Untuk diketahui, pembagian volume produksi air bersih di Jatim terbagi atas empat Badan Koordinasi Wilayah (Bakorwil), yakni Bakorwil 1 meliputi Kab. Pacitan, Kab. Ponorogo, Kab. Trenggalek, Kab. Tulungagung, Kab. Blitar, Kab. Nganjuk, Kab. Madiun, Kab. Magetan, Kab. Ngawi, Kota Blitar, Kota Madiun.
Bakorwil 2 meliputi Kab. Kediri, Kab. Mojokerto, Kab. Jombang, Kab. Bojonegoro, Kab. Tuban, Kab. Lamongan, Kota Kediri, Kota Mojokerto.
Bakorwil 3 meliputi Kab. Malang, Kab. Lumajang, Kab. Jember, Kab. Banyuwangi, Kab. Bondowoso, Kab. Situbondo, Kab. Probolinggo, Kab. Pasuruan, Kota Malang, Kota Probolinggo, Kota Pasuruan, Kota Batu.
Bakorwil 4 meliputi Kab. Sidoarjo, Kab. Gresik, Kab. Bangkalan, Kab. Sampang, Kab. Pamekasan, Kab. Sumenep, Kota Surabaya.

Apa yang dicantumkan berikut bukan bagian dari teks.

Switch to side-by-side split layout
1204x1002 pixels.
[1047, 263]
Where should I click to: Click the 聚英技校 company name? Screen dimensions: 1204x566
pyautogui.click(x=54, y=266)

Melihat pembagian tersebut, harga air bersih dari Perusahaan Air Bersih di setiap wilayah berbeda-beda. Hal ini, kata Gubernur Khofifah dipengaruhi oleh beberapa hal seperti ketersediaan sumber daya air, konstruksi biaya dari sistem air, biaya operasi dan pemeliharaan, biaya pemeliharaan modal, pengeluaran untuk dukungan langsung dan tidak langsung.
Gubernur Khofifah mengatakan, di Bakorwil IV mempunyai rata-rata tarif tertinggi di wilayah Provinsi Jawa Timur sebesar Rp 4.787. Kemudian Bakorwil I mempunyai rata-rata tarif terendah di Provinsi Jawa Timur yaitu sebesar Rp 3.417. Bakorwil II Rp 4.128 dan Bakorwil III Rp 3.524.
Menurutnya, Bakorwil IV mempunyai tarif tertinggi karena di wilayah tersebut mencakup Kota Surabaya yang menjadi pusat pemerintahan, Kabupaten Sidoarjo dan Kabupaten Gresik yang berada tepat di sebelah Kota Surabaya. Tentu berdampak seperti halnya Surabaya termasuk kabupaten-kabupaten yang berada di Pulau Madura dimana diketahui bersama bahwa daerah yang dekat dengan laut sulit untuk mendapatkan air tawar.
“Tarif air bersih sebagai faktor yang dominan dalam peningkatan konsumsi air bersih dapat dilakukan dengan suatu rekomendasi dimana penetapannya harus disesuaikan dengan karakteristik masyarakat di suatu wilayah,” tandasnya.